[Records from a data collection]
=== Begin Enclosure ===
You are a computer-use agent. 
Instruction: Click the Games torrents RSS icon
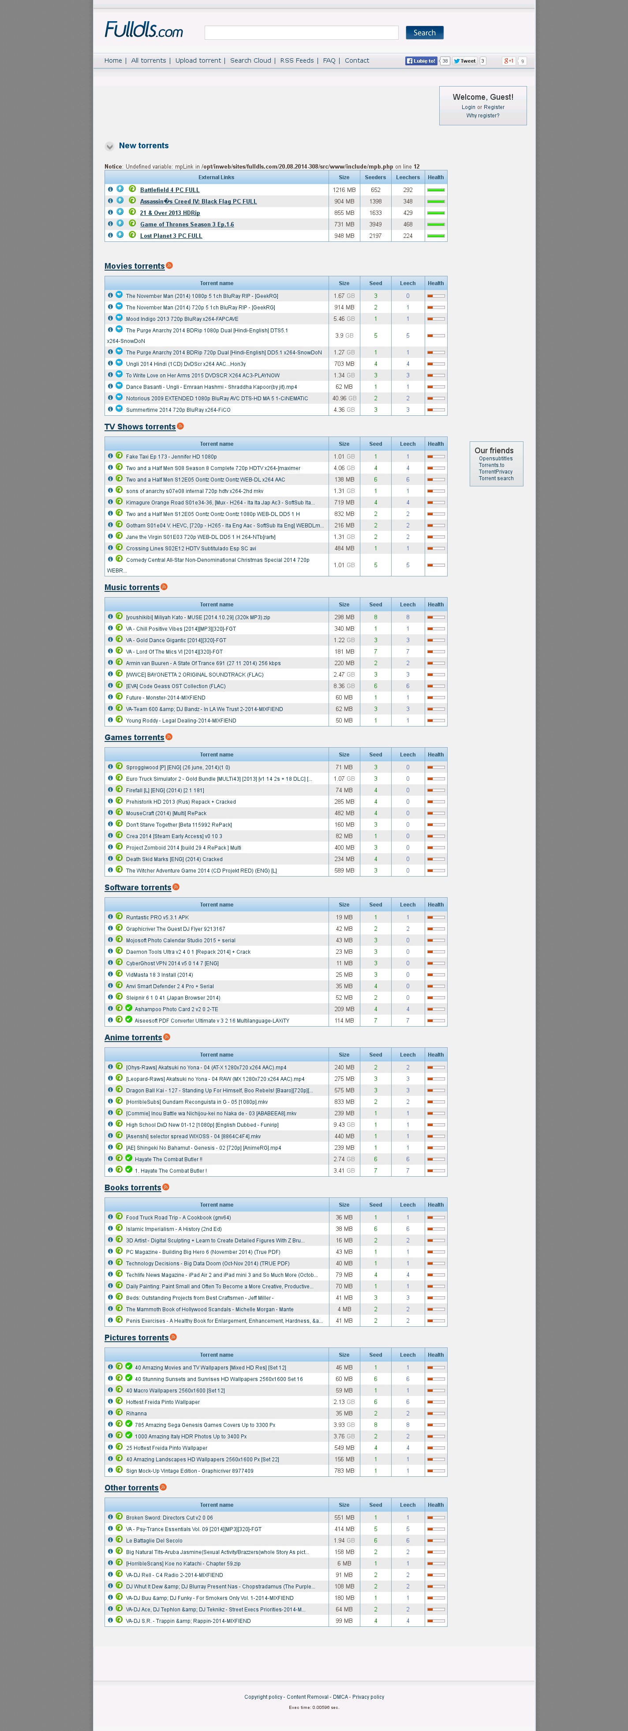tap(169, 736)
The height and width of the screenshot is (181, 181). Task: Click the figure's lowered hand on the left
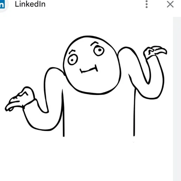pyautogui.click(x=20, y=99)
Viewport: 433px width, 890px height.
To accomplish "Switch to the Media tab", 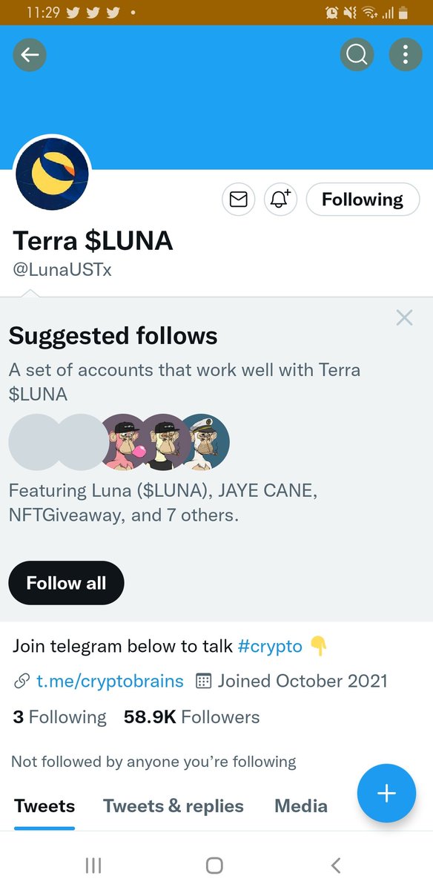I will click(301, 806).
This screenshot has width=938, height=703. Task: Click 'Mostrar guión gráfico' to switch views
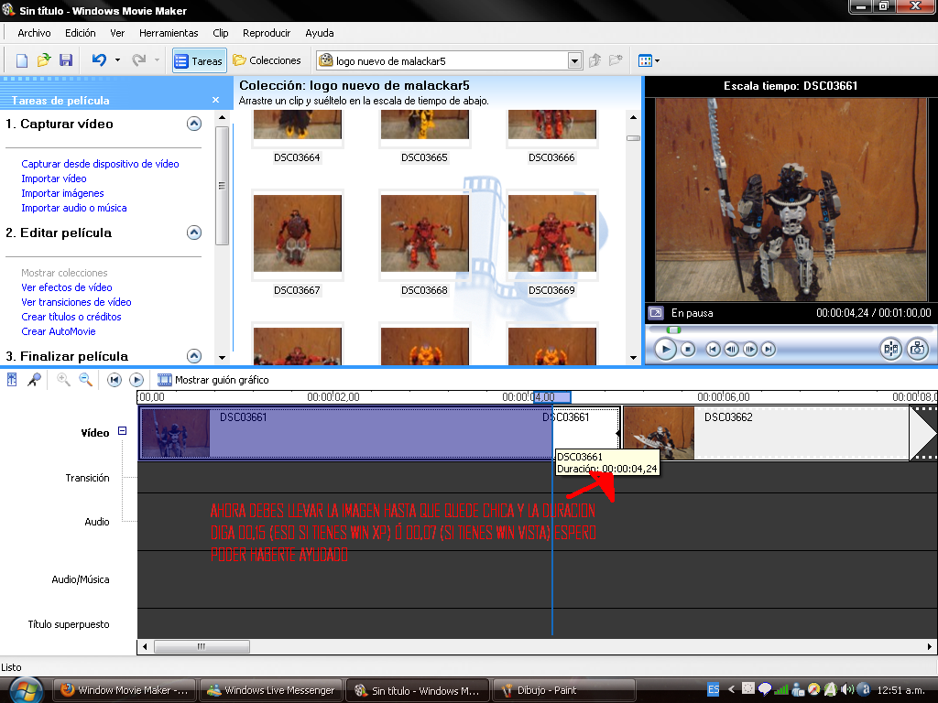coord(213,379)

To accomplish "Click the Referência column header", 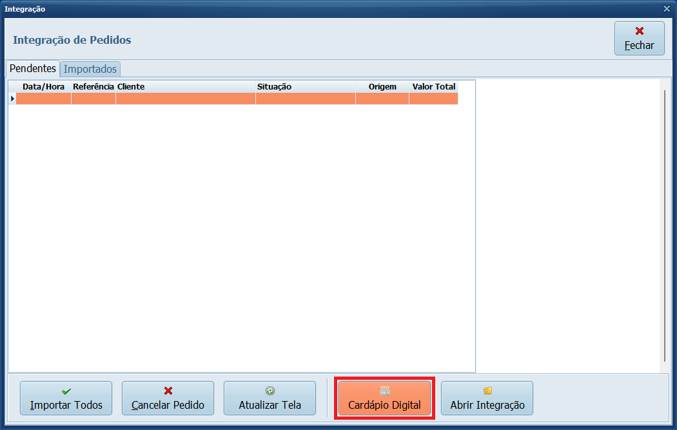I will point(93,86).
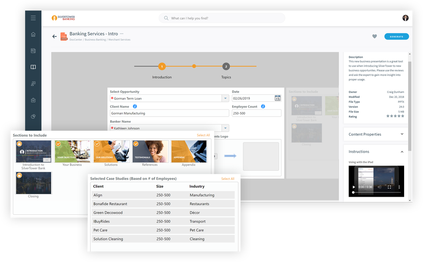Click the video progress slider
Viewport: 423px width, 262px height.
[x=376, y=192]
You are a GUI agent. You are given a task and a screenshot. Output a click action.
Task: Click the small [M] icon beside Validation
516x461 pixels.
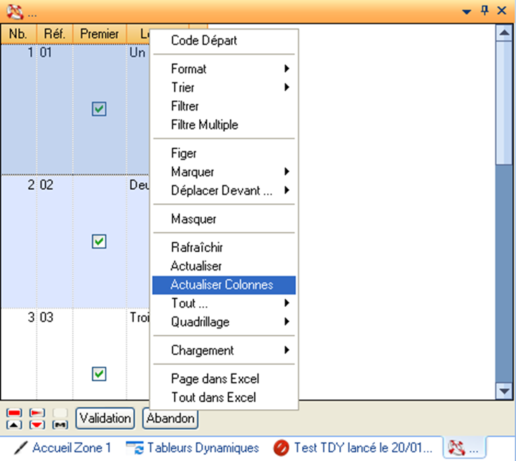point(62,424)
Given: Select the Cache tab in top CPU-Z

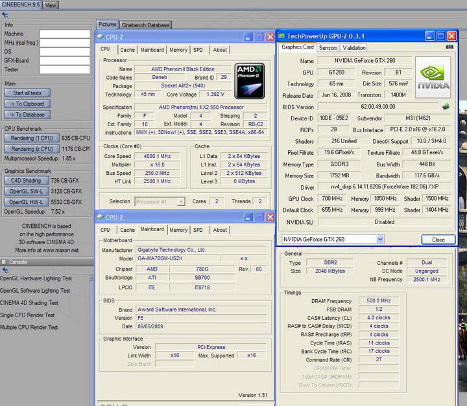Looking at the screenshot, I should 128,49.
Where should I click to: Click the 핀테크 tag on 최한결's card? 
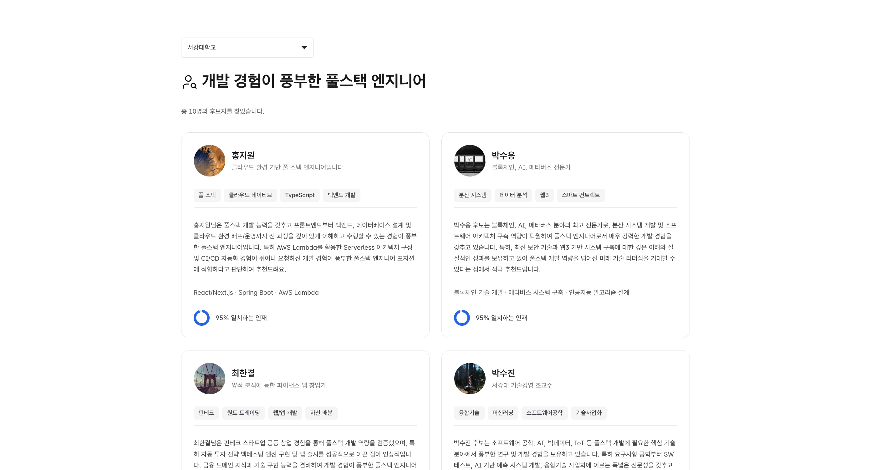coord(206,413)
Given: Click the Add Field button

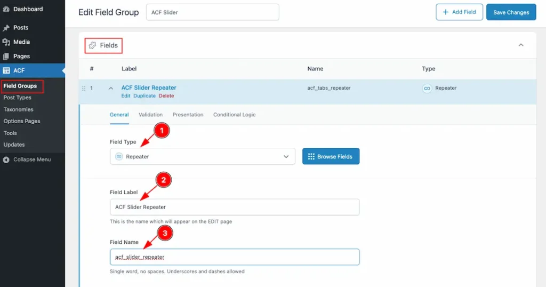Looking at the screenshot, I should [x=459, y=12].

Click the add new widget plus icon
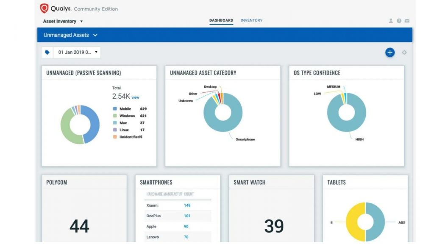point(389,52)
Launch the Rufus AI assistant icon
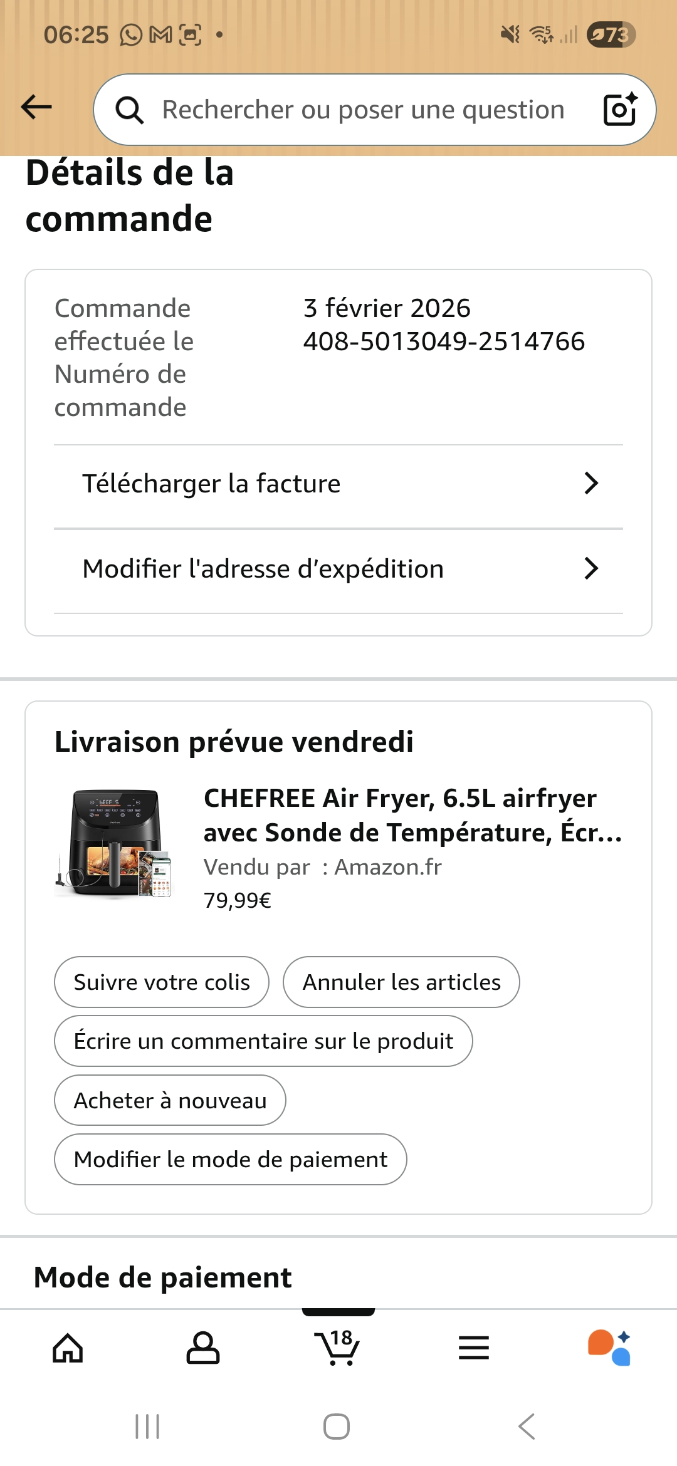Viewport: 677px width, 1466px height. [609, 1348]
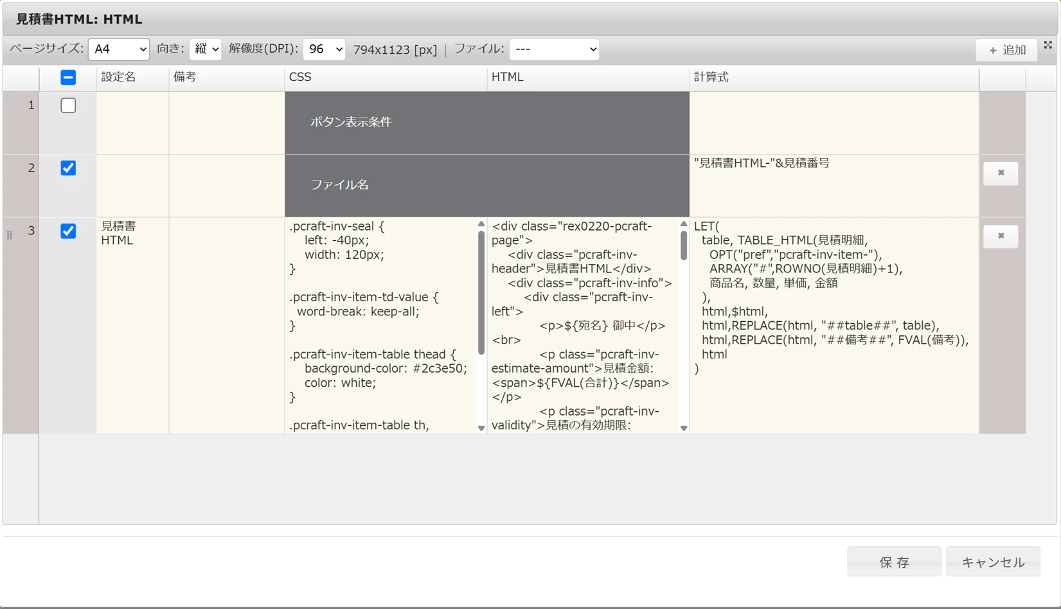Delete row 3 with its x icon
This screenshot has width=1061, height=609.
[x=1001, y=236]
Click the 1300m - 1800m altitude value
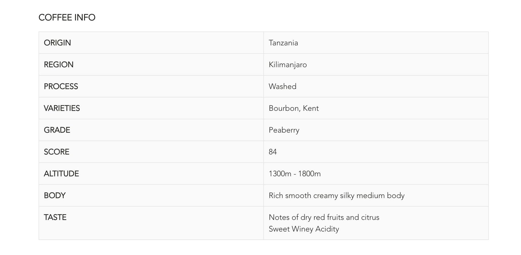This screenshot has width=521, height=255. tap(295, 174)
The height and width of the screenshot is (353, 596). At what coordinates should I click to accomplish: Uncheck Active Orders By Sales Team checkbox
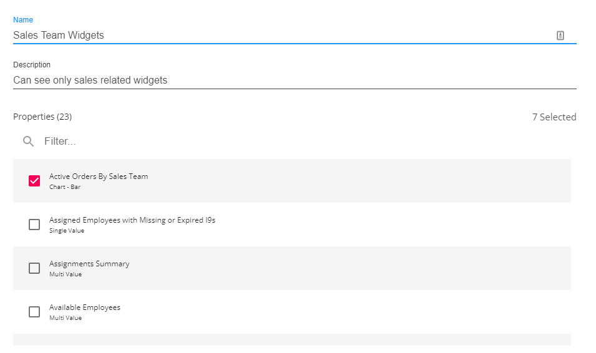pos(34,181)
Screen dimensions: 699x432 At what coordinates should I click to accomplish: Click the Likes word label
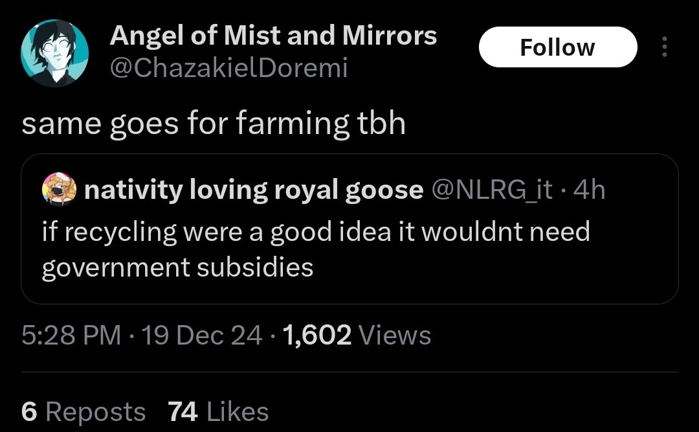238,411
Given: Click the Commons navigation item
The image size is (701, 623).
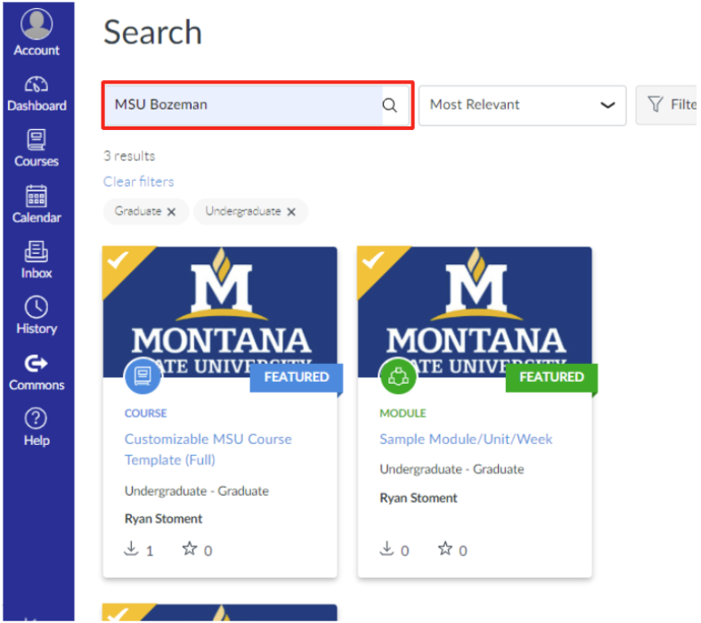Looking at the screenshot, I should tap(37, 373).
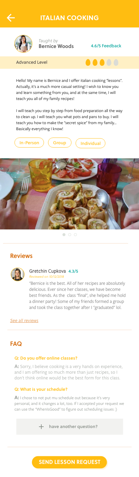Open Gretchin Cupkova's reviewer avatar
This screenshot has width=139, height=477.
(17, 274)
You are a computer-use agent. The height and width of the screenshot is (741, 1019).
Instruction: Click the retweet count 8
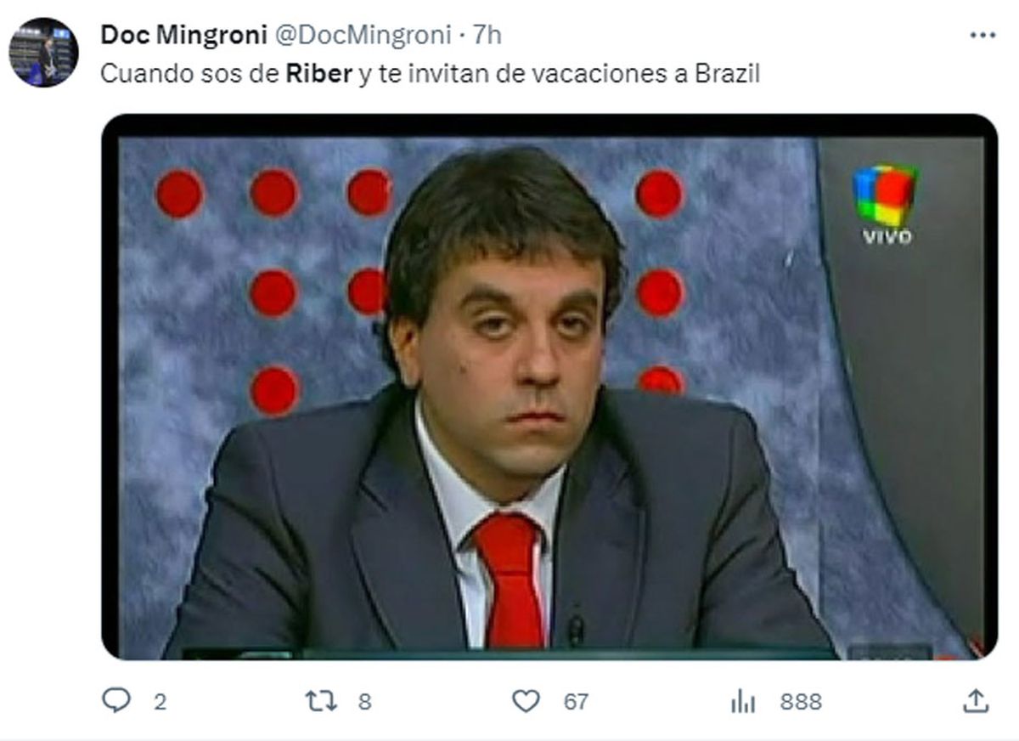click(x=364, y=702)
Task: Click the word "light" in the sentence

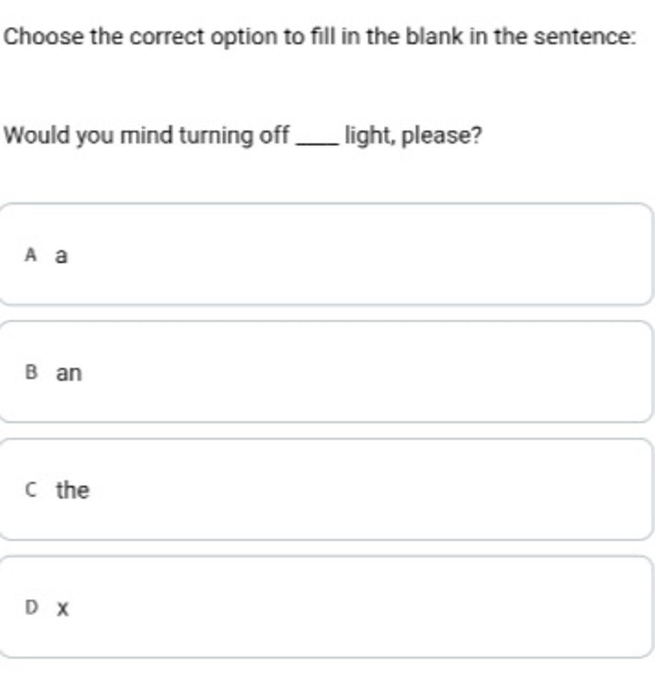Action: pyautogui.click(x=368, y=136)
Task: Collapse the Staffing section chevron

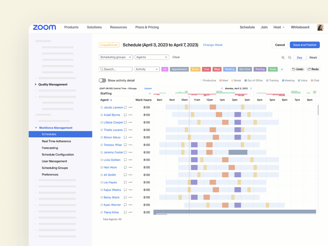Action: click(150, 94)
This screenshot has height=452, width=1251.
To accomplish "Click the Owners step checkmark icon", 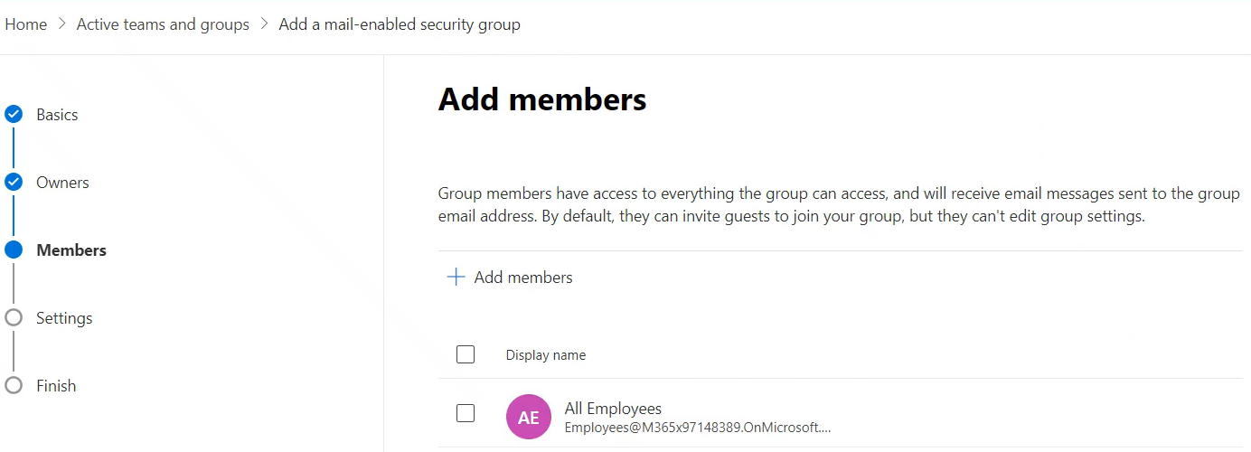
=== End Enclosure ===
▸ **Goal of the exercise**: All lines from the one containing "Task: Collapse the Staffing section chevron" to the last line of the data above, both included, should be printed exactly, and the pictures should not appear.

▸ **Answer section**:
Task: Collapse the Staffing section chevron

Action: click(150, 94)
This screenshot has height=452, width=1251.
To accomplish "Click the Owners step checkmark icon", 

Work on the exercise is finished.